Discriminative EPR detection of NO and HNO by encapsulated nitronyl nitroxides

Abstract

Nitric oxide, ^•NO, is one of the most important molecules in the biochemistry of living organisms. By contrast, nitroxyl, NO⁻, one-electron reduced analog of ^•NO which exists at physiological conditions in its protonated form, HNO, has been relatively overlooked. Recent data show that HNO might be produced endogenously and display unique biological effects. However, there is a lack of specific and quantitative methods of detection of endogenous HNO production. Here we present a new method for discriminative ^•NO and HNO detection by nitronyl nitroxides (NNs) using electron paramagnetic resonance (EPR).
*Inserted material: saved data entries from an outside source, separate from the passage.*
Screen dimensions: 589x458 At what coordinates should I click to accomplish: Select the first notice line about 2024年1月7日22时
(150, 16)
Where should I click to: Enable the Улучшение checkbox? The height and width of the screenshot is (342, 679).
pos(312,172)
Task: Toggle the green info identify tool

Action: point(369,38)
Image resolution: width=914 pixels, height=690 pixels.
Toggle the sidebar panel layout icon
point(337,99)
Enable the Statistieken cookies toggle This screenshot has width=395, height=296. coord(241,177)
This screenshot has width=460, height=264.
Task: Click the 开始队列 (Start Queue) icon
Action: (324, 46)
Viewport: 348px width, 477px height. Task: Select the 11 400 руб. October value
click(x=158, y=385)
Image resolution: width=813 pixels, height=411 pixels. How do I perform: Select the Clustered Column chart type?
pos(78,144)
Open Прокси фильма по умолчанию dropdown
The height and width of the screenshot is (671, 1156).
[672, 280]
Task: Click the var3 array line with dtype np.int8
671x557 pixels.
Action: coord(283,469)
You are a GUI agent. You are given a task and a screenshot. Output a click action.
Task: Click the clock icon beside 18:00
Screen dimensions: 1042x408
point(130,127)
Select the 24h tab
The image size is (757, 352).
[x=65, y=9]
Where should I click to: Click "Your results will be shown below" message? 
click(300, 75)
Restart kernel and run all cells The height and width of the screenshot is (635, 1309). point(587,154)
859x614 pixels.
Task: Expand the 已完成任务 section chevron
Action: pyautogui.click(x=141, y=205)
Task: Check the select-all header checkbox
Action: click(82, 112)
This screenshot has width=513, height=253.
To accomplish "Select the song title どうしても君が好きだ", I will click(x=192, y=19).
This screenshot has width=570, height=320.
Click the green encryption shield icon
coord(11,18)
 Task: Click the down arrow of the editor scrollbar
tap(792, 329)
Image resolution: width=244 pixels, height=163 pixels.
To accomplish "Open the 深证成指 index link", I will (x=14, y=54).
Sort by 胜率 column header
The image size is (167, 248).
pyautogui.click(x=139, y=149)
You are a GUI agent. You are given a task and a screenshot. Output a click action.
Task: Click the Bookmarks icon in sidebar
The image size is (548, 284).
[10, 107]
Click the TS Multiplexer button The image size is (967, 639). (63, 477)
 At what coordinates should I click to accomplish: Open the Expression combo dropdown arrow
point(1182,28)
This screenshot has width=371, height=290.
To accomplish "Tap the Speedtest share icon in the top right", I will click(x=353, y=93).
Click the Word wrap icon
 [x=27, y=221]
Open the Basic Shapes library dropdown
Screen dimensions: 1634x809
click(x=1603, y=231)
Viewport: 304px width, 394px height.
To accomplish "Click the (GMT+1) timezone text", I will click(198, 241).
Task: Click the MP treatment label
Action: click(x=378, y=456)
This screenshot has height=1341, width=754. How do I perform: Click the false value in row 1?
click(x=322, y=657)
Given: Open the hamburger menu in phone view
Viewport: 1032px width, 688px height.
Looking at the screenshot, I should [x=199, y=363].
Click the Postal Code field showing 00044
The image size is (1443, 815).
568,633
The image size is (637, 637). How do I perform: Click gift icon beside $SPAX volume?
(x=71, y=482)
It was found that NNs react with ^•NO and HNO with similar rate constants of about 10⁴ M^{− 1}s^{− 1} but yield different products: imino nitroxides and the hydroxylamine of imino nitroxides, correspondingly. An EPR approach for discriminative ^•NO and HNO detection using liposome-encapsulated NNs was developed. The membrane barrier of liposomes protects NNs against reduction in biological systems while is permeable to both analytes, ^•NO and HNO. The sensitivity of this approach for the detection of the rates of ^•NO/HNO generation is about 1 nM/s. The application of encapsulated NNs for real-time discriminative ^•NO/HNO detection might become a valuable tool in nitric oxide-related studies.

Keywords::

• nitric oxide
• nitroxyl (HNO)
• nitronyl nitroxide
• electron paramagnetic resonance
• Angeli's salt
• NONOate
• liposome
• nitroxide encapsulation

Declaration of interest

The authors report no declarations of interest. The authors alone are responsible for the content and writing of the paper.

This work was partly supported by NIH grant HL089036.